Sweden’s longtime refusal to impose a general lockdown has seen it portrayed as an alternative “model” for coping with the pandemic. Yet death rates in its care homes have been appalling — and as a scandal that broke last month highlighted, much of the blame lies with the breakup and privatization of the country’s once-mighty public services.
by Anton Ösgård
We are all sharing the experience of the pandemic. Or are we? In Sweden, you will see it referred to as “the current predicament” (rådande omständigheter) when prompted to keep a distance in a café, a train station, or a crowded store. This message pretty much sums up how the pandemic is experienced in Sweden by those not personally hit by it — an impersonal suggestion to remember that the rest of the world has stopped.
Readers in places where strict lockdowns have been keeping them indoors for weeks, if not months, might relate better to the situation of elderly Swedes and their relatives, especially in Stockholm.
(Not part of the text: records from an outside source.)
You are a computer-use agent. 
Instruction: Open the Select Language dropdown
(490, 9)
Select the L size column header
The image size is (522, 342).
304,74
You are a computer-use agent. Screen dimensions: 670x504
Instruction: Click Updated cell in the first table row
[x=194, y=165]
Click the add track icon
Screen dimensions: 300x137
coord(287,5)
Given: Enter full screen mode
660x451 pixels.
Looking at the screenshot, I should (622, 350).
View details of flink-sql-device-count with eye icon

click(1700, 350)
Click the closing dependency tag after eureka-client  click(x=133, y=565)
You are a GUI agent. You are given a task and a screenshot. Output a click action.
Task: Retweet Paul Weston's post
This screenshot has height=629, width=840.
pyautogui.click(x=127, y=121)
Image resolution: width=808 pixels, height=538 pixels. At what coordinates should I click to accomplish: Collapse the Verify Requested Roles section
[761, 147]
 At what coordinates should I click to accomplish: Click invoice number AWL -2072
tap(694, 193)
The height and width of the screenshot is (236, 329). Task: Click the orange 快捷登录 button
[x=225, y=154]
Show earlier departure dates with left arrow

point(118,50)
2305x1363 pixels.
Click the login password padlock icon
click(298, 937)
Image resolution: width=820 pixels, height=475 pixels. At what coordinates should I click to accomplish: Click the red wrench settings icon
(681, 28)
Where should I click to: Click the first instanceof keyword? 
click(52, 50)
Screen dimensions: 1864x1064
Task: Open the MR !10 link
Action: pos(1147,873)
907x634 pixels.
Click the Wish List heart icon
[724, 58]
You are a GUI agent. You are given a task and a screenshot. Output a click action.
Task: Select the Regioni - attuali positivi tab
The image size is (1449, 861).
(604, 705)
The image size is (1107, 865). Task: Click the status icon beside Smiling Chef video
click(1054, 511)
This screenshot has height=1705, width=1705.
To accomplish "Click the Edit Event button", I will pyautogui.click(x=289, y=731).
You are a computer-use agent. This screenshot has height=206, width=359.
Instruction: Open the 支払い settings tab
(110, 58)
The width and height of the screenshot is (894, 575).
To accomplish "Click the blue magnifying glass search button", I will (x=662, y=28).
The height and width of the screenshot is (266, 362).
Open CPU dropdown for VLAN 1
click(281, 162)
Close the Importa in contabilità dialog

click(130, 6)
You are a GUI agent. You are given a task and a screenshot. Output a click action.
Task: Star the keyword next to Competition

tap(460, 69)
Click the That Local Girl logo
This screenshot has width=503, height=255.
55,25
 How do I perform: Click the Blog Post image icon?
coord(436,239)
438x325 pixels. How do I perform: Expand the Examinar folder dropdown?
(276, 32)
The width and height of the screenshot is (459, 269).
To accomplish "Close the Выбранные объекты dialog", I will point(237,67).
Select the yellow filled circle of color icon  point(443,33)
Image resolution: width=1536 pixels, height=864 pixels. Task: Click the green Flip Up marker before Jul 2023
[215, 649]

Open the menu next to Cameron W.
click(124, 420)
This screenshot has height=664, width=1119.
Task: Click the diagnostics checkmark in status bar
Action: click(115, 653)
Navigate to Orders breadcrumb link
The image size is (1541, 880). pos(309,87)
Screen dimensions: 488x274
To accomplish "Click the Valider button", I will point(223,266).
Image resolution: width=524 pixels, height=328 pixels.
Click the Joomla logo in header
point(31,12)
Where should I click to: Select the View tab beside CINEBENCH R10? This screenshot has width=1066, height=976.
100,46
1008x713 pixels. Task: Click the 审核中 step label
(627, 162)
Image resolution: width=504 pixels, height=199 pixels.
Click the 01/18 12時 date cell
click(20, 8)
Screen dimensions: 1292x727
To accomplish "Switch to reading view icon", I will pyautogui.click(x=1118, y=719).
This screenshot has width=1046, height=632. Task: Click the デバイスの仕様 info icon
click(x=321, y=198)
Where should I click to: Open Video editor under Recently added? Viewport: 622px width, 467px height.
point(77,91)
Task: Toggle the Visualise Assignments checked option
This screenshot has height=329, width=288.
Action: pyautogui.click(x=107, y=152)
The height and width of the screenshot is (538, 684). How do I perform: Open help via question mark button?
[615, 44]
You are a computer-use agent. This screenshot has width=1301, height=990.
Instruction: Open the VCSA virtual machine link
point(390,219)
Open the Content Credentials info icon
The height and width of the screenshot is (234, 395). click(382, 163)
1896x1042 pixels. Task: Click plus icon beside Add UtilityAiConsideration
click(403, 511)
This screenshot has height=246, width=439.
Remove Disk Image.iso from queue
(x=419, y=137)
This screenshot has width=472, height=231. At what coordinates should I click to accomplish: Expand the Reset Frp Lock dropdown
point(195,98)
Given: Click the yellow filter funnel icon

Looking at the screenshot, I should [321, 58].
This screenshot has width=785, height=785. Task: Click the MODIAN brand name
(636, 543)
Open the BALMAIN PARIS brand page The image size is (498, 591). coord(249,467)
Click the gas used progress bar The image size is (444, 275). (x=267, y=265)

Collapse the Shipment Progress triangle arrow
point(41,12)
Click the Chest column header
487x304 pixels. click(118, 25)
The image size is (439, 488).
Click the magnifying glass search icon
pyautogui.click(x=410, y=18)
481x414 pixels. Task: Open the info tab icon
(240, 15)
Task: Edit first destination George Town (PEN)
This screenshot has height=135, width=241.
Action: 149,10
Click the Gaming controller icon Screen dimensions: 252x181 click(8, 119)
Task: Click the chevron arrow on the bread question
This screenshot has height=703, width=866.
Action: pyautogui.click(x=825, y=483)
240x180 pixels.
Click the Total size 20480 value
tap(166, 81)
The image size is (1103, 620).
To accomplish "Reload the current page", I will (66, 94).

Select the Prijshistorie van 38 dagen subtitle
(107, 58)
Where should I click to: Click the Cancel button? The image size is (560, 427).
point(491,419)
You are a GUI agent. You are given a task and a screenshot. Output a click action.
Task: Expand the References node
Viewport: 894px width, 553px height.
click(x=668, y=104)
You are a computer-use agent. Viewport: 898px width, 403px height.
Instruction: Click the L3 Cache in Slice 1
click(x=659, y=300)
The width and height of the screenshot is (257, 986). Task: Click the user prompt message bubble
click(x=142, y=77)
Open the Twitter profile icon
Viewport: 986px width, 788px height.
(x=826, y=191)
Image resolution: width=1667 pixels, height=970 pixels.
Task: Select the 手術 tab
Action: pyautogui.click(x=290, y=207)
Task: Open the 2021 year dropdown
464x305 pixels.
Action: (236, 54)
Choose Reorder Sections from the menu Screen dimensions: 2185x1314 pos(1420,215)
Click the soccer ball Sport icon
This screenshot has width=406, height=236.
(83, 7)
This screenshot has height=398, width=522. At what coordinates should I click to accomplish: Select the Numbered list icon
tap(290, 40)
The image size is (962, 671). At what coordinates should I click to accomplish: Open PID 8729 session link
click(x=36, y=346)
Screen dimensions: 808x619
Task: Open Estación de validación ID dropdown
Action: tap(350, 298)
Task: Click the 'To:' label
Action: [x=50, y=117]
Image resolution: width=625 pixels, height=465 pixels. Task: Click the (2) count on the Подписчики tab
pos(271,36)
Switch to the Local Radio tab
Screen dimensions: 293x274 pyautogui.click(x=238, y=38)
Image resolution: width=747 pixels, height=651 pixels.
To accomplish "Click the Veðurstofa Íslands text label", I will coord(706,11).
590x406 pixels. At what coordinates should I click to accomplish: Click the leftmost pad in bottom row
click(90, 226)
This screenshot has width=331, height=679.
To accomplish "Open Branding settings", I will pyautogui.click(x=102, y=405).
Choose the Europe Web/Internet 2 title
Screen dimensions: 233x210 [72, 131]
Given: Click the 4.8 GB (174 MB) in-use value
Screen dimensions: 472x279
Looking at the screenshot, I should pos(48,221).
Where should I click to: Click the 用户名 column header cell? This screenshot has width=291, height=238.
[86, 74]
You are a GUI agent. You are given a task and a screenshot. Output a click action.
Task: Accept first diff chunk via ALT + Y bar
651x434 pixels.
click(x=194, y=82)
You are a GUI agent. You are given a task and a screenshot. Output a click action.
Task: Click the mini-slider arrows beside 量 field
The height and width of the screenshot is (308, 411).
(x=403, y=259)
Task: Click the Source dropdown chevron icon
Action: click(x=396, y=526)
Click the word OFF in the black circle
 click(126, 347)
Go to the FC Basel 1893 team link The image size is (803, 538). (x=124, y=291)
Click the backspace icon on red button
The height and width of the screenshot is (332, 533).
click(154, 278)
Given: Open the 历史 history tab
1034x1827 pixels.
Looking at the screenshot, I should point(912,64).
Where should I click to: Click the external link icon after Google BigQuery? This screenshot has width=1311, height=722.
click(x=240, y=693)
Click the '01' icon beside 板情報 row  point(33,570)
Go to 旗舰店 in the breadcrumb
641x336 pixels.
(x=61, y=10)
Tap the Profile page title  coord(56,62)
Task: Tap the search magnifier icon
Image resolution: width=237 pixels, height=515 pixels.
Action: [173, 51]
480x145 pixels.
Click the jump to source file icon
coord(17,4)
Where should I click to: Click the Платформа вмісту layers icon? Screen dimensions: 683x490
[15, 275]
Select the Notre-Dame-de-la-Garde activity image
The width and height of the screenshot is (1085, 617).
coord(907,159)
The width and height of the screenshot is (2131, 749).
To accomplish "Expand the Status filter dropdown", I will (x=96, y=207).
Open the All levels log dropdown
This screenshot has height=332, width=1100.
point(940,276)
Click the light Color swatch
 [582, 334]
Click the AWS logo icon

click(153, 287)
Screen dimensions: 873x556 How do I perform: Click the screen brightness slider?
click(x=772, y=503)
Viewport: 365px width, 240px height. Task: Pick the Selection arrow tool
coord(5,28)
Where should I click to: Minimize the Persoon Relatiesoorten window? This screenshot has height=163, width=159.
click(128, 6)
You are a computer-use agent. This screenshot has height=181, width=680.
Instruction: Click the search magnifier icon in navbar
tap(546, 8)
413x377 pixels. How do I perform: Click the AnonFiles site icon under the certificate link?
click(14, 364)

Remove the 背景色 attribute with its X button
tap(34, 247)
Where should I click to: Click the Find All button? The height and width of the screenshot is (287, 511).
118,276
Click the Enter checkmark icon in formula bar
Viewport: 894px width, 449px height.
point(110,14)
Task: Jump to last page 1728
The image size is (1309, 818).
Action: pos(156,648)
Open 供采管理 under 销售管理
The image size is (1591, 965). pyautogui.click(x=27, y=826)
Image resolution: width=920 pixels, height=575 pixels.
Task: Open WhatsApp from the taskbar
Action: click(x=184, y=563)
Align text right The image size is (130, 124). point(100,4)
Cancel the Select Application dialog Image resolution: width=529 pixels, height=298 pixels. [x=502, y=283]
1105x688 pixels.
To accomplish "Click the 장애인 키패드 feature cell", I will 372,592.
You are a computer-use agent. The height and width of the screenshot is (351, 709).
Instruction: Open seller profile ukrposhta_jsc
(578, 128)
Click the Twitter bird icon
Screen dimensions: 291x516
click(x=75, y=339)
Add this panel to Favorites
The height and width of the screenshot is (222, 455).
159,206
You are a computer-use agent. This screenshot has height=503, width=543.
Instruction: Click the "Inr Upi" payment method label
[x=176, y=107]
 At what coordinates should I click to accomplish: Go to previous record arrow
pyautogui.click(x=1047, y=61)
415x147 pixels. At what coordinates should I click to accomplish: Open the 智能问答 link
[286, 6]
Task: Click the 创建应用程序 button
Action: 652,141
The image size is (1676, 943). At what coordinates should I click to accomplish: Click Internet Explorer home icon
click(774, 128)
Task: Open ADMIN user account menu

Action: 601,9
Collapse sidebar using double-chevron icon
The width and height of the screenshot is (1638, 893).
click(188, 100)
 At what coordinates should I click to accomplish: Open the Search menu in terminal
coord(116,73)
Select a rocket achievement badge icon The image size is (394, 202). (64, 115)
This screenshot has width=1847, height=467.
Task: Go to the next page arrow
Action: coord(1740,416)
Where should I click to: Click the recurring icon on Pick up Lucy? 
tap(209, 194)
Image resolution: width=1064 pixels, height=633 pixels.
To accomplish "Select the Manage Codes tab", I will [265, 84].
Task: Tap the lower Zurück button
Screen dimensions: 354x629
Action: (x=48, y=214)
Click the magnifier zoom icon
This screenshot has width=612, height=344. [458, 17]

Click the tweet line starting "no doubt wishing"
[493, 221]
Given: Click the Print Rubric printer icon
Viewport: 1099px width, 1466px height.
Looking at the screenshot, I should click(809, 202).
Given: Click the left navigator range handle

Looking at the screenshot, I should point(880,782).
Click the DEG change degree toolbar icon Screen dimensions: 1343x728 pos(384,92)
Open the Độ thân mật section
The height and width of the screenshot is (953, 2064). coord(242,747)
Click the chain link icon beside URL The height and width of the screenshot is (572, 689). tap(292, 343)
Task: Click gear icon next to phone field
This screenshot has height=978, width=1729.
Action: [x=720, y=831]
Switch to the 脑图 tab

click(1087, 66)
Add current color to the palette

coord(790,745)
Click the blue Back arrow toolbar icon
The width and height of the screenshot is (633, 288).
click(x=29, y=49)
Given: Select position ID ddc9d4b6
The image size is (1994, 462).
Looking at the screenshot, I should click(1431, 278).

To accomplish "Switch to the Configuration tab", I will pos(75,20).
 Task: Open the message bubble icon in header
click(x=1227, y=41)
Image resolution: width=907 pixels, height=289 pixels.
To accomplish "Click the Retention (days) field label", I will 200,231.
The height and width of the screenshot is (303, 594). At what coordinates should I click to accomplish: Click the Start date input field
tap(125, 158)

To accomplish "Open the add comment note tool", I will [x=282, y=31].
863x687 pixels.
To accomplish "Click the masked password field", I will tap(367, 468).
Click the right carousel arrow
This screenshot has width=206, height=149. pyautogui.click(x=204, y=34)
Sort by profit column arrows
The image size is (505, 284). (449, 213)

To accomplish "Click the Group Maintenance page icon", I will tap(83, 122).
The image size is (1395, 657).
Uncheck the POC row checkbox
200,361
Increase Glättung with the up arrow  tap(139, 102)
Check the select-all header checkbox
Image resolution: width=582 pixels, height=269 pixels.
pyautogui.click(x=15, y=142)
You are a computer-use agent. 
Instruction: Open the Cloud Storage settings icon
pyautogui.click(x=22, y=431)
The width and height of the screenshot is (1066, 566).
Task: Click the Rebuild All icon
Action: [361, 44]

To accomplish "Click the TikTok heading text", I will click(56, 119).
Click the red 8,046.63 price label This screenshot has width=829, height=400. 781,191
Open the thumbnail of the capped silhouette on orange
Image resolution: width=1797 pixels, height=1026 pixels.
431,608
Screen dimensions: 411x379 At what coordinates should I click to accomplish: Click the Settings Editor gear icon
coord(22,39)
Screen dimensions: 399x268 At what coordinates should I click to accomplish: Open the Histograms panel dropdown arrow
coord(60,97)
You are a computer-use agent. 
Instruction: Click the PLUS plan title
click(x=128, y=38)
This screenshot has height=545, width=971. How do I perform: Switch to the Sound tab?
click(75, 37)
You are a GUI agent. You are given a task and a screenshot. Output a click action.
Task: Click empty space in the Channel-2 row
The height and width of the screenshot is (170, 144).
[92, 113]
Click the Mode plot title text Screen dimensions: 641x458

This group seemingly took the burden, sacrificing their lives and freedom for keeping the country open — indeed, so many elderly people have died that Sweden’s death rate per capita was at one point the highest in Europe.
But as the spread of the virus is on the rise again, some speculate it will be less pronounced in Sweden, compared to countries that instituted lockdowns. So the argument goes, many of the most vulnerable have died already, and a larger part of the population could have developed immunity. Yet today, both the spread of the virus and the number of deaths are on the rise in Sweden — not least among the elderly.